The response should consist of the records that follow, printed exactly.
-- Task material follows --
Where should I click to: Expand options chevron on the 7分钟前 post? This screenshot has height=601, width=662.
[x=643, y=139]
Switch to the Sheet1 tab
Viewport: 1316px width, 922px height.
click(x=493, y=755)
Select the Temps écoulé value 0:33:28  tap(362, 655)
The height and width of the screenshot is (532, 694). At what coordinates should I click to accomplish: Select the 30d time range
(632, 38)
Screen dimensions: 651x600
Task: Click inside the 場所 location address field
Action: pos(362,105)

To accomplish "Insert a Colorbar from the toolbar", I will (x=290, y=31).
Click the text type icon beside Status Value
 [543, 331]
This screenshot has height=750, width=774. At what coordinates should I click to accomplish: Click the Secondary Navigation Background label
-- Task material concluded --
**Reply:**
Where should I click to: Expand options chevron on the 7分钟前 post? This screenshot has height=601, width=662.
[x=643, y=139]
Switch to the Sheet1 tab
Viewport: 1316px width, 922px height.
click(x=493, y=755)
Select the Temps écoulé value 0:33:28  tap(362, 655)
The height and width of the screenshot is (532, 694). At what coordinates should I click to accomplish: Select the 30d time range
(632, 38)
Screen dimensions: 651x600
Task: Click inside the 場所 location address field
Action: pos(362,105)

To accomplish "Insert a Colorbar from the toolbar", I will (x=290, y=31).
Click the text type icon beside Status Value
 [543, 331]
This screenshot has height=750, width=774. At what coordinates should I click to accomplish: Click the Secondary Navigation Background label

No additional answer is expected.